While owning or carrying unlicensed, unauthorized and certain unregistered firearms is already against Canadian gun laws, Hunt said Wednesday his bill arose out of a lack of tools for law enforcement officials.
"That was the conversation we had with law enforcement – that the only took they have today is to confiscate the firearm," Hunt said.
"Everyone in the vehicle gets to say 'It's not mine.
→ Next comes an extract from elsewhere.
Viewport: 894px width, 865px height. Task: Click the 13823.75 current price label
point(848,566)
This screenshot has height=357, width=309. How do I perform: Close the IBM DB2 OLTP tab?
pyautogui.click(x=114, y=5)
I didn't know it was here' and they can do absolutely nothing ... This is to bring consequences to those who are operating that vehicle for that firearm being in the vehicle."
A report from Statistics Canada released last year named B.C. as one of the provinces most responsible for driving up the national homicide rate in 2017.
"With 2.45 homicides per 100,000 … the homicide rate in British Columbia was up 32 per cent, making it the province's highest rate since 2009," the agency said at the time. "This increase occurred in both urban and rural areas and can be partly explained by more gang- and firearm-related homicides."
In Wednesday's release, Hunt put the responsibility of curbing gun violence squarely on the shoulders of the province's NDP government.
“British Columbians – including my constituents in Surrey – are rightfully concerned about gun and gang violence and what John Horgan and the NDP are doing to address it,” he said. “B.C. needs bold action from John Horgan to keep our communities safe.”
The bill's introduction comes just two weeks after the province announced some $5 million in funding for initiatives that work to combat gang and gun violence in B.C. communities.
In March, Education Minister Rob Fleming announced a $1.12 million initiative that would province "intensive supports" to help at-risk youth stay away from the life of crime.
Public Safety Minister Mike Farnworth said the province is also taking action on gangs and guns through new witness protection legislation and civil forfeiture rules that allow for vehicles with guns inside them to be seized.